» Texto proporcionado
::::


      Pero, volviendo al vocablo «enracinement» observemos que es palabra prácticamente intraducible al castellano. Y no se nos diga que ahí está el término «arraigo», porque «arraigo» no llega a cubrir, en modo alguno el mismo frente de ideas que «enracinement». Como todo el mundo sabe, las palabras, o por lo menos ciertas palabras, pierden al ser traducidas una gran parte de su riqueza conceptual y vivencial. ¡Qué le vamos a hacer! La culpa es, sin duda, de los habitantes de una ciudad llamada Babel.

      Arraigar es echar raíces y esto vale tanto para los hombres como para las plantas. Un hombre arraigado es un hombre que ha echado raíces físicas y espirituales en una tierra. Entre este hombre y la tierra en que ha nacido, o vive, existe una trasvasación de jugos vitales y una comunicación profunda de toda especie de sustancias humanas y humanizantes.

      El desarraigo es lo contrario. El desarraigo es vivir sin tierra, con las raíces del alma a la intemperie o introducidas dentro de una tierra extraña, arisca que no alimenta el alma, que la mata.

      Oímos decir a muchas personas que hoy hay que ser «universal» y esto nos hace sonreír, aunque más debiera hacernos llorar. Porque ese presunto hombre universal no es más que un hombre sin rostro ni entrañas.

      Hoy se confunde «cultura» con «instrucción» y con «información», cuando en realidad la palabra cultura debiera hacer inevitablemente referencia al cultivo de una tierra humana, concreta y determinada.

::::

» Datos del ejercicio
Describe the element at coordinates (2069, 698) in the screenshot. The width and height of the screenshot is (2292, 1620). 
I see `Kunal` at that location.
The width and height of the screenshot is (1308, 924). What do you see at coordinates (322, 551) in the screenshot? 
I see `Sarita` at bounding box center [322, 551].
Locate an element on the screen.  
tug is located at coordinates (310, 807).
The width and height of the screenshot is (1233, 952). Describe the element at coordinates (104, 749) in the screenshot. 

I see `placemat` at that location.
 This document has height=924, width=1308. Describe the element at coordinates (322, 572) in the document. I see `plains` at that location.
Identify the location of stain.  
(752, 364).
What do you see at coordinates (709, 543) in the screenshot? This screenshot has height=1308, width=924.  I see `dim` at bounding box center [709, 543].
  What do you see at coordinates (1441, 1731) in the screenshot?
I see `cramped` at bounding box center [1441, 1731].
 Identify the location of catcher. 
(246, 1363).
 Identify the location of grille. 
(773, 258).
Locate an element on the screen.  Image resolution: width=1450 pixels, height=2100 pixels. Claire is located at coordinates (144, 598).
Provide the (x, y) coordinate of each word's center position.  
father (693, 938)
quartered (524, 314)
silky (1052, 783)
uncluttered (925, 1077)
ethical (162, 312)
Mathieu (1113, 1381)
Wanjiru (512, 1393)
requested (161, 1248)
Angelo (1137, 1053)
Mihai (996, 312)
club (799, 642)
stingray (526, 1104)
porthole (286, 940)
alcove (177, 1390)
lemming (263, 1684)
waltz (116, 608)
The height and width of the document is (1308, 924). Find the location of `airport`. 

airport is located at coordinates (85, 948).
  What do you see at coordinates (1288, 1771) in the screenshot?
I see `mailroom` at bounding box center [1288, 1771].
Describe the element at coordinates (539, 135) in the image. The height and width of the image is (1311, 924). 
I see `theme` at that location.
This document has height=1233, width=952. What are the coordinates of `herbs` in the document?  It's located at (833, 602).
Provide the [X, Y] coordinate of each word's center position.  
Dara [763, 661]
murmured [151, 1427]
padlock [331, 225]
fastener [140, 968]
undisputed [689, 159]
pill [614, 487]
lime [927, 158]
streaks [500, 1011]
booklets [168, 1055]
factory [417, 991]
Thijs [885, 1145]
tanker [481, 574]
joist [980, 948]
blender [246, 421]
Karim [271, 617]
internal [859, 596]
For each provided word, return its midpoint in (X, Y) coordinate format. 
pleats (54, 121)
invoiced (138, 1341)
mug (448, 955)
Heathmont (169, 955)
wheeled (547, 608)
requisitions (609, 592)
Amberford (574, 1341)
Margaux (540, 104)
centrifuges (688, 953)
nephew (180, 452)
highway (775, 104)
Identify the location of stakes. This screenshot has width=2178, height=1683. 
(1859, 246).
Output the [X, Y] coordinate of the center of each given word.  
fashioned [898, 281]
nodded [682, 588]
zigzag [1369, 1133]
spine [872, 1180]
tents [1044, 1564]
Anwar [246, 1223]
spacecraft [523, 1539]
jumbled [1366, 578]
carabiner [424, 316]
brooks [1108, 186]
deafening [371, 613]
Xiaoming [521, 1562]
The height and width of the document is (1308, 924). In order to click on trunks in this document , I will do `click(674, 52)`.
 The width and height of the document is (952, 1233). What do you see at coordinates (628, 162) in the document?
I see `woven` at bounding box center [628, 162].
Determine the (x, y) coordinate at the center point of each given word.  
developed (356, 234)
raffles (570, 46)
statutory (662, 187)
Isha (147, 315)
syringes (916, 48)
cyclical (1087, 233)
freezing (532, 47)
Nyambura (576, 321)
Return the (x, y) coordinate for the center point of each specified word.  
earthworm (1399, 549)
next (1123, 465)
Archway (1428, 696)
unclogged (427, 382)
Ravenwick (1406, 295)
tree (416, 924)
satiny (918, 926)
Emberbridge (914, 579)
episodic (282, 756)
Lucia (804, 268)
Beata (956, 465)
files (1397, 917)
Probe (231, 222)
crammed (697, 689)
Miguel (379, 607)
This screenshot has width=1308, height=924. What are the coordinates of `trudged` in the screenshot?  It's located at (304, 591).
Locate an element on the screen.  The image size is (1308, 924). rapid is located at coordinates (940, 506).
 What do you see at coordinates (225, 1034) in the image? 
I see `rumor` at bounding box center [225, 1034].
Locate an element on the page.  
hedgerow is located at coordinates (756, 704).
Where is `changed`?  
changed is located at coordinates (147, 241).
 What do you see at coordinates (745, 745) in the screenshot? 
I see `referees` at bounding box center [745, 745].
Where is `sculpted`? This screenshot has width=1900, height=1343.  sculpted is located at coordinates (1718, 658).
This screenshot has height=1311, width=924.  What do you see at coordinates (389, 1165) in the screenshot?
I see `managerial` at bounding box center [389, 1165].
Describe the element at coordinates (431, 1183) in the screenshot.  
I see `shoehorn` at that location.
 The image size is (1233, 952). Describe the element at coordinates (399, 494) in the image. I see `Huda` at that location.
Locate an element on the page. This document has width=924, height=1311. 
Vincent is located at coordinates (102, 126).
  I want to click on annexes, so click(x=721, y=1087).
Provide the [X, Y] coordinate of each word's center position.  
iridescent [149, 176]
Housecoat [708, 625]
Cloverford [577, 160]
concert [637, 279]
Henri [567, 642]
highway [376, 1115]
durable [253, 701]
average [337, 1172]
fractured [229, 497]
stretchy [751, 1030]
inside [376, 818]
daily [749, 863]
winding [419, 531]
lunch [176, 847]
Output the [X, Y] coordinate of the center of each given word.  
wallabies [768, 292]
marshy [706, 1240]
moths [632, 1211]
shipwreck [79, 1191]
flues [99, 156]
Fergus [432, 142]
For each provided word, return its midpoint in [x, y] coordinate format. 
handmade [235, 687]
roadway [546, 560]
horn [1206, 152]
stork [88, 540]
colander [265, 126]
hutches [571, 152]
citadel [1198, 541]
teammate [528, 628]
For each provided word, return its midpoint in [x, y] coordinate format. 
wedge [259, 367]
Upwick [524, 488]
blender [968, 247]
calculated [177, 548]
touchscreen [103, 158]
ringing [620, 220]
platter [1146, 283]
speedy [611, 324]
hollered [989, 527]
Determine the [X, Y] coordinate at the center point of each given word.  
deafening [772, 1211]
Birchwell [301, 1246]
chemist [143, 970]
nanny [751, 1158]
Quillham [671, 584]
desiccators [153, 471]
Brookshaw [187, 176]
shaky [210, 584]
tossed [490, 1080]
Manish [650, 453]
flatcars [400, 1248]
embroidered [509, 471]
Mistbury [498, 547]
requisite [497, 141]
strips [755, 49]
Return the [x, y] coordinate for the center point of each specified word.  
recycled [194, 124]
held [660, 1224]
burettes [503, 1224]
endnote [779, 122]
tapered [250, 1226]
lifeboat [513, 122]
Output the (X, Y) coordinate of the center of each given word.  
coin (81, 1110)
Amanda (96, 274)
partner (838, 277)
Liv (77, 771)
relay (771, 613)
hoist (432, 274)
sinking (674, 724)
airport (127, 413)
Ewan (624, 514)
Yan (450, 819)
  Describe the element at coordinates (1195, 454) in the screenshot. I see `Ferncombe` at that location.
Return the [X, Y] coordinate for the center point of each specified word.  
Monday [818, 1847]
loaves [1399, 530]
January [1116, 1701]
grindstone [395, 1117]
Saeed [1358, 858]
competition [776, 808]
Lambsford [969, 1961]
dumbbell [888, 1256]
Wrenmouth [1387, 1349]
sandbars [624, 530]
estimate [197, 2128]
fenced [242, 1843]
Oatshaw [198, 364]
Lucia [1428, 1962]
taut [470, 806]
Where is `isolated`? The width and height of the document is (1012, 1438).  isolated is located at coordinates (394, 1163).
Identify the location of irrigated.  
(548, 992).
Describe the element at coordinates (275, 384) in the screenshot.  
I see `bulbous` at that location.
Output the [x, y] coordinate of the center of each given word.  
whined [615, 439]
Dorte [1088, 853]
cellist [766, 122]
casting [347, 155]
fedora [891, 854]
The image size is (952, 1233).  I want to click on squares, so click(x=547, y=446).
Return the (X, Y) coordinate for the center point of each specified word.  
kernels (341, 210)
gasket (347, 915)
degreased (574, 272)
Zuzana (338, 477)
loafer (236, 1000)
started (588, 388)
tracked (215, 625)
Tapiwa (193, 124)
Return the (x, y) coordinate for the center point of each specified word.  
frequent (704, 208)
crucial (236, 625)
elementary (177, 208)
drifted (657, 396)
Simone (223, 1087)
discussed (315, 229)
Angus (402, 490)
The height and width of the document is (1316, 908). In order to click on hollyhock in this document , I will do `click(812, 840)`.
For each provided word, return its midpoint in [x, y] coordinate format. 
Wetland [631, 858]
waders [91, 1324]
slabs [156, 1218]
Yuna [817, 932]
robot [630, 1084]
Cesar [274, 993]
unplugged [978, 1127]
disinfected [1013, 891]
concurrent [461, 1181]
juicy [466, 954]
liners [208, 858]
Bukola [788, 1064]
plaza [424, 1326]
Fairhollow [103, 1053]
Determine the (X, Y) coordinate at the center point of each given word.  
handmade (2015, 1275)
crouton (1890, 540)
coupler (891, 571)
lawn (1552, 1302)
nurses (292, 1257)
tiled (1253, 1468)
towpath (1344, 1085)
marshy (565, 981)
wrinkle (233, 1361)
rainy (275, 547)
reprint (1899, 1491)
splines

::::

Prosiga el texto sobre el arraigo y el desarraigo a partir del punto en que termina. El listado es material aparte y no guarda relación con el texto.

» Resultado obtenido
      La verdadera cultura no consiste en el manejo de unos conceptos intercambiables, de unas piezas «standard», que pueden ser adaptadas a cualquier clase de máquinas humanas, sino algo que está profundamente ligado a un medio humano determinado, con su fisonomía y su figura propias.

      El desarraigo es una de las causas más profundas y menos conocidas de la angustia existencial, ese mal que aqueja tan bárbaramente al hombre urbanizado de nuestro tiempo. El desarraigo ha hecho por sí solo más esclavos que todos los poderes tiránicos de este mundo, puesto que le priva al hombre de su fisonomía y con ella de su propia sustantividad personal.

      Presumen algunos que liberado el hombre, por la técnica y por una legislación económica y social adecuadas, de sus esclavitudes materiales, se elevaría después en el dominio cultural («instruccional» diríamos más bien, porque para ellos este viene a ser el significado de dicho término). Pero no es esto lo que vemos en nuestra civilización occidental. Nada más bárbaro que el hombre «civilizado» de hoy, el hombre «deraciné», al que se le ha privado de un modo particular de ser humano. Su instrucción puede ser elevada. Su cultura es prácticamente nula, mucho menor que la del último casero de Régil o de Lesaca.

      Existen hoy en Guipúzcoa muchos hombres y mujeres desarraigados que perdieron, por triste necesidad del vivir, el calor de una tierra. Haría falta que pudieran encontrarlo aquí de nuevo, que lograran asimilar nuestro clima y nuestro modo de ser, que pudieran incluso aprender nuestra lengua, tan íntimamente asociada a todo lo nuestro, sentir nuestros mismos afectos y esperanzas. Pero para ello sería necesario que nosotros pudiéramos ofrecerles una personalidad de la que nosotros mismos nos sentimos cada vez más desprovistos, por razones históricas y sociológicas de diversa especie.

      Así la tragedia de estos movimientos migratorios es doble. 1) Por una parte, nosotros perdemos nuestras tradiciones, sin que a muchos de los nuestros, que alardean de tener los pies bien puestos en el suelo, parezca dolerles lo más mínimo, porque también éstos están desarraigados por el «progreso», a pesar de no haber salido del propio país.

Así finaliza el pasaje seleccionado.